[Stored data entries]
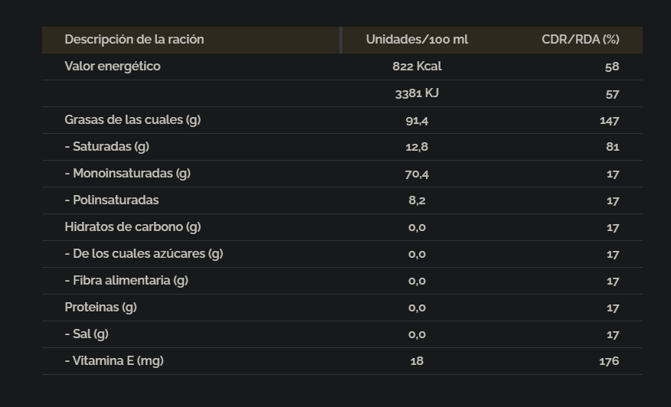Click the 'Descripción de la ración' column header
Image resolution: width=671 pixels, height=407 pixels.
(134, 40)
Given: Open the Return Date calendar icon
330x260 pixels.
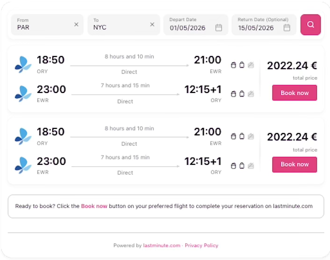Looking at the screenshot, I should click(287, 28).
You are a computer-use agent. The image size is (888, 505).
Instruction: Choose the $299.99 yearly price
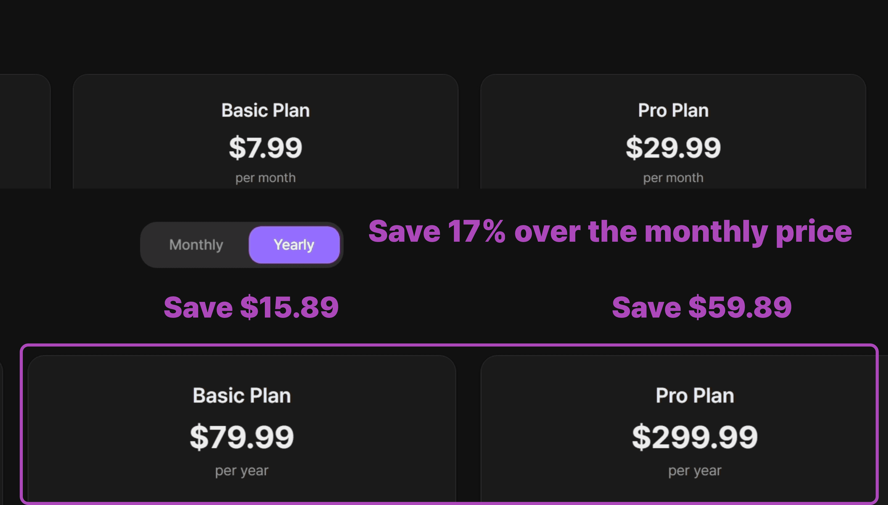[695, 437]
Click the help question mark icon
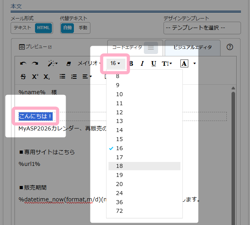 (230, 47)
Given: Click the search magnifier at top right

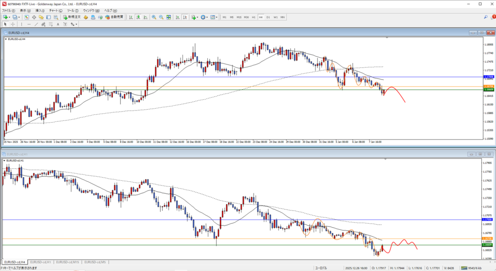Looking at the screenshot, I should (485, 17).
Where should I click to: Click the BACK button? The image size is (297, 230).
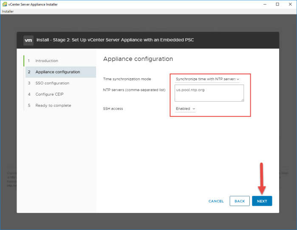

### WHAT TO WORK ON
Give back, word for word, the lines from the line that contains "You are a computer-use" through the last line of the records, with no pictures and nothing else.

### RESPONSE AREA
You are a computer-use agent. The image size is (888, 505).
Instruction: Choose the $299.99 yearly price
[695, 437]
Click the help question mark icon
 (230, 47)
Given: Click the search magnifier at top right

Looking at the screenshot, I should (485, 17).
Where should I click to: Click the BACK button? The image size is (297, 230).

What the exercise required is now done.